Throughout this paper, we use the following notations:
\begin{itemize}
	\item $\|.\|_{r}$ denotes the usual $L^r-$norm for $r\in [1,+\infty]$;
	
	\item $X^*$ denotes the topological dual space of the Banach space $X$;
	
	%	\item $\langle .,. \rangle$ denotes action of the dual;
	
	\item $C_c(0,+\infty)$ denotes the space of continuous functions with compact support in $(0,+\infty)$;
	
	\item $\rightharpoonup$ denotes the weak convergence in $X$;
	
	%	\item $C$, $C_i$ and $c_i$ denote a positive constant, which may vary from line to line;
	
	%\item $\overline{A}$ denotes the closure of the set $A$;
	\item $B_\rho$ denotes the open ball of center $0$ and radius $\rho$;
	\item $\overline{B}_\rho$ denotes the closed ball of center $0$ and radius $\rho$;
	\item $\partial B_\rho := \{y\in X : \|y\| =\rho\}$; 
	\item $o_n(1)\rightarrow 0$ as $n\rightarrow \infty$;
\end{itemize}

We consider the Sobolev space
\begin{equation*}
	H^1_0(0,+\infty)=\left\{ u\in L^2(0,+\infty) \: : u'\in L^2(0,+\infty), u(0)=0 \right\},
\end{equation*}
and let $H$ be the subspace of $H^1_0(0,+\infty)$ defined by
\begin{equation*}
	H=\Big\{u\in H^1_0(0,+\infty) : \Int p(x)u^2 dx <+\infty\Big\}.
\end{equation*}
Obviously, $H$ is a Hilbert space with a scalar product and norm given by
\[(u,v)=\Int(a u'v' + p(x) u v)dx \text{~~and~~} \|u\|^2=\Int(a |u'|^2 + p(x) u^2)dx,\]
for all $u,v\in H$.\\
%===A comment that will be deleted========================
%\textcolor{red}{The requirement $p(x)>0$ for all $x \in (0,+\infty)$ is used here to ensure that the  bilinear form above is indeed a scalar product.}\\
%=========================================================
Under the assumption $(P)$, it is easy to show that $H$ is embedded continuously into $H^1_0(0,+\infty)$ and therefore also into $L^r(0,+\infty)$ for $r\in[2,+\infty]$. Thus, there exists $\mu_r>0$ such that 
\begin{equation}\label{embed}
	\|u\|_r\leq \mu_r\|u\|,\qquad \forall u\in H.
\end{equation}
We notice that if $u\in H$, then $\displaystyle\lim_{x\rightarrow +\infty} u(x)=0$.% \cite{Brezis}
%we get
%\begin{align*}
%||u||^2 &\geq \Int (a|u'|^2 +p_0 u^2)dx\\
%        &\geq C ||u||^2_{H^1_0 (0,+\infty)} \text{~~ where~~} C=\min\{a,p_0\}>0,~~\forall u\in H
%\end{align*}
%which means that $H$ is embedded continuously into $H^1_0(0,+\infty)$ and therefore also into $L^r(0,+\infty)$ for $r\in[2,+\infty]$. Thus, there exists $\mu_r>0$ such that 
%\begin{equation}\label{embed}
%||u||_r\leq \mu_r||u||,\qquad \forall u\in H.
%\end{equation}
%Moreover, the embedding of $H$ into $L^r(0,+\infty)$ is compact for all $r\in[2,+\infty)$. For the proof of this result, we refer the readers to \cite{Badial}. \\% page 105.

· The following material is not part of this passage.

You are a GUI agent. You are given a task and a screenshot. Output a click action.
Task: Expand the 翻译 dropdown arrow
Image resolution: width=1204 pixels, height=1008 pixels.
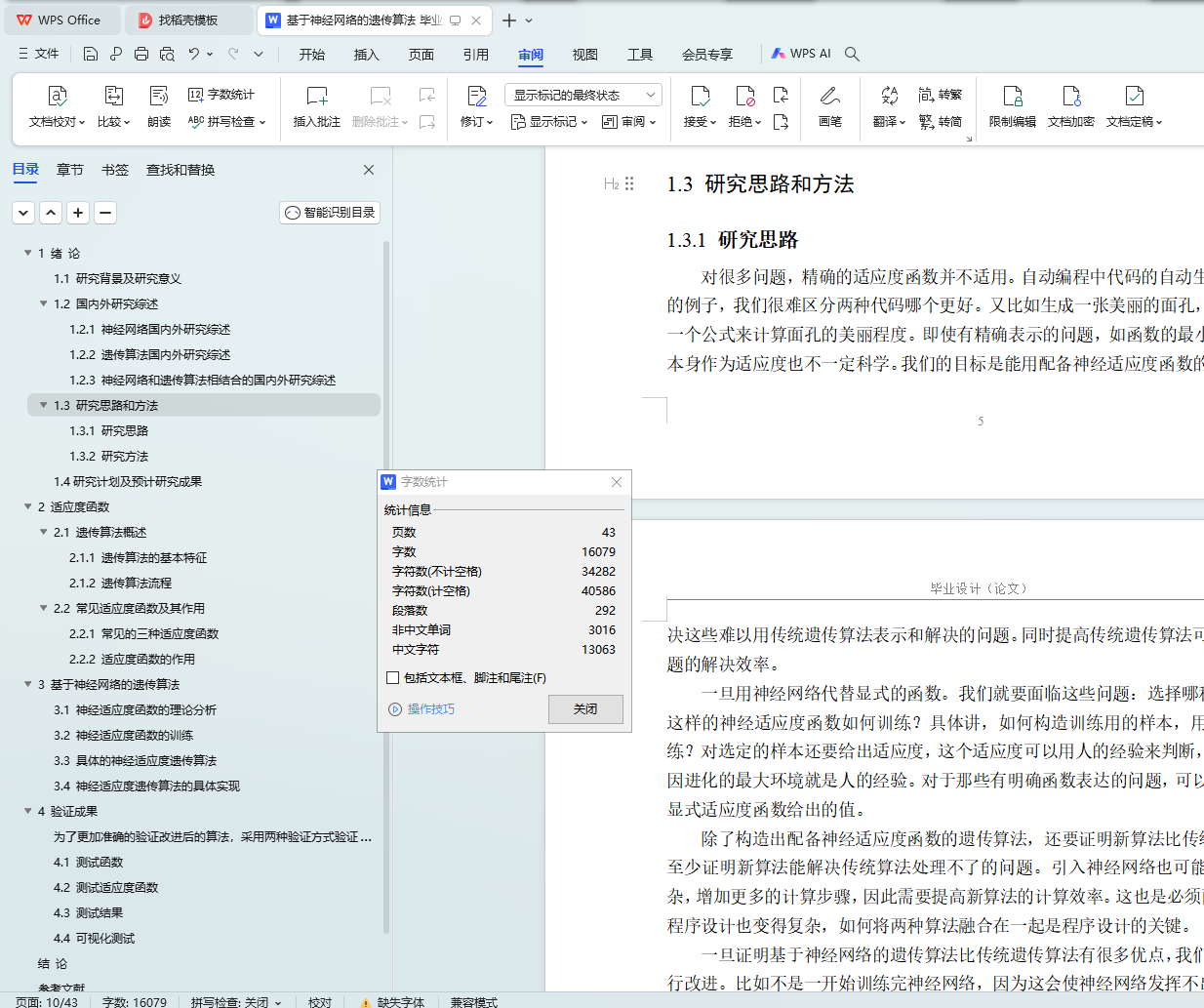click(903, 122)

For the problem \eqref{equ-1}, the associated energy functional is defined on $H$ as follows:
\begin{equation}\label{FE}
	I_b(u)=\dfrac{1}{2}\|u\|^2+\dfrac{b}{4}\Big(\Int |u'|^2dx\Big)^2-\Int q(x) F(u) dx,
\end{equation}  
where $F(u)=\displaystyle\int_0^u f(s)ds.$\\
We have the following result.
\begin{lemma}\label{lem1}
	The functional $I_b$ is of class $C^1$ on $H$, and
	\begin{equation*}
		\langle I_b'(u),v\rangle = (u,v) + b\Big(\Int |u'|^2dx\Big)\Int u'v'dx - \Int q(x) f(u)v dx,
	\end{equation*}	
	for all $u,v\in H$.
\end{lemma}
\begin{proof}
	We consider the functional $J$ defined on $H$ by
	\[J(u)=\Int q(x)F(u)dx.\]
	By combining $(f_1)$ and $(F_1)$ (which are introduced in Section \ref{sec3} and Section \ref{sec4}) with \eqref{embed}, we can easily derive that for any $u\in H$, the inequality
	\begin{align}\label{const1}
		|f(u)|&\leq  C_{\|u\|},
	\end{align}
	where $C_{\|u\|}>0$ is the constant given by
	\begin{equation*}
		C_{\|u\|}=\begin{cases}
			\alpha_1\mu_\infty^{\theta-1}\|u\|^{\theta-1},& \text{ \qquad if $(f_1) $ holds},\\
			\alpha_2+\beta \mu_\infty^{\theta-1}\|u\|^{\theta-1},& \text{ \qquad if $(F_1) $ holds}.
		\end{cases}
	\end{equation*}
	Then, it follows that
	\begin{equation*}\label{weldef}
		|F(u)|\leq  \mu_\infty C_{\|u\|}\|u\|,\qquad \forall u\in H,
	\end{equation*}
	which implies that $J$ is well-defined on $H$ since $q\in L^1(0,+\infty)$.\\
	To prove that $I_b$ is of class $C^1$ on $H$, it is sufficient to prove this property only for $J$. For this purpose, firstly we prove that $J$ is Gâteaux differentiable, and then we show that $J_G'$ is continuous.
	
	\textbf{Claim 1.} $J$ is Gâteaux differentiable.\\
	It is obvious that for all $u,v\in H$, and almost every $x\in(0,+\infty)$
	\[\displaystyle\lim_{t \longrightarrow 0} q(x)\dfrac{F(u(x)+t v(x))-F(u(x))}{t}=q(x) f(u(x))v(x).\]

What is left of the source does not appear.